### WORK INSTRUCTIONS
Nothing but the line containing "Cómo Comprar (639, 317)" and the lines that follow it to the end of the material below should appear in the answer, each copied exactly.

### RECORDS FOR THIS TASK

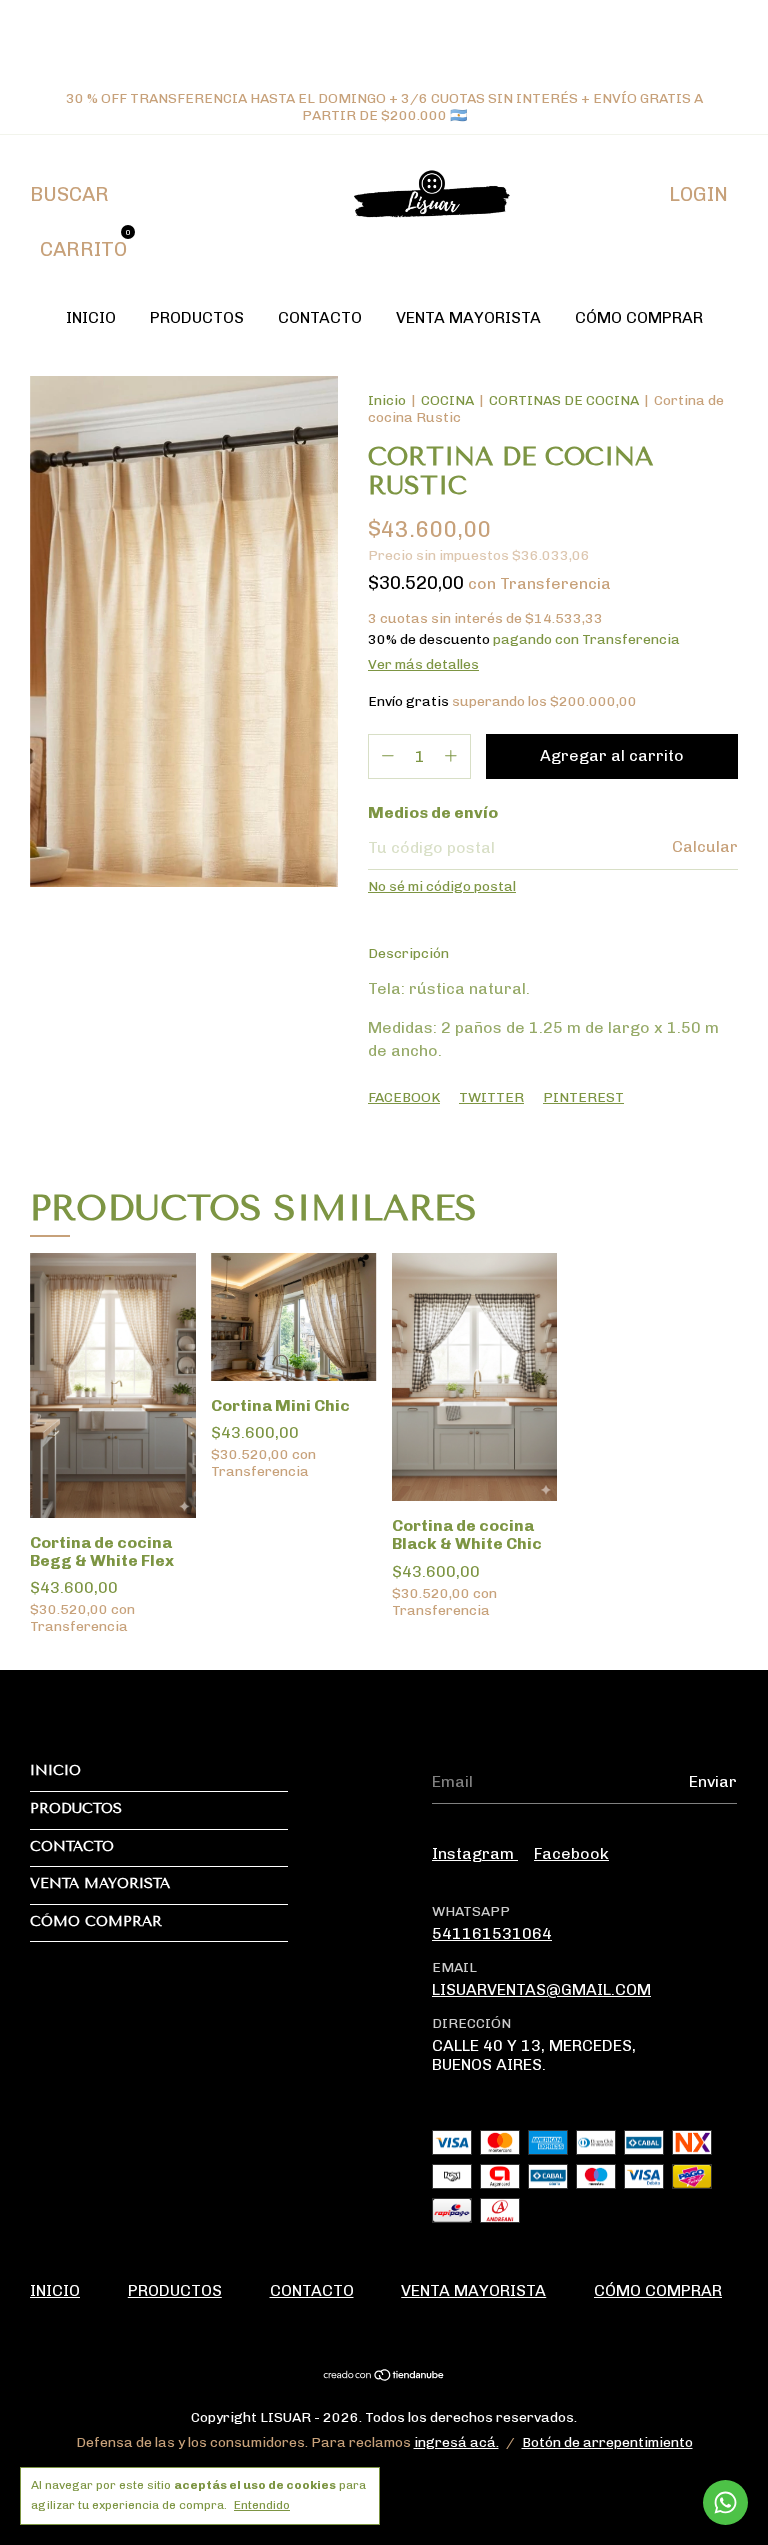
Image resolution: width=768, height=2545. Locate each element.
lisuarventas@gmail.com (541, 1989)
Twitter (491, 1097)
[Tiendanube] (384, 2376)
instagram (475, 1853)
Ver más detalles (423, 664)
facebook (571, 1853)
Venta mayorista (468, 317)
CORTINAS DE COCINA (564, 400)
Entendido (262, 2505)
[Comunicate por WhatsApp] (725, 2502)
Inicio (91, 317)
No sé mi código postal (442, 886)
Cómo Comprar (639, 317)
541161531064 (492, 1933)
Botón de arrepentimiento (607, 2442)
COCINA (447, 400)
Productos (197, 317)
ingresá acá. (456, 2442)
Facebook (404, 1097)
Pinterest (583, 1097)
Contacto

### REPLY TO THE TASK
Cómo Comprar (639, 317)
541161531064 (492, 1933)
Botón de arrepentimiento (607, 2442)
COCINA (447, 400)
Productos (197, 317)
ingresá acá. (456, 2442)
Facebook (404, 1097)
Pinterest (583, 1097)
Contacto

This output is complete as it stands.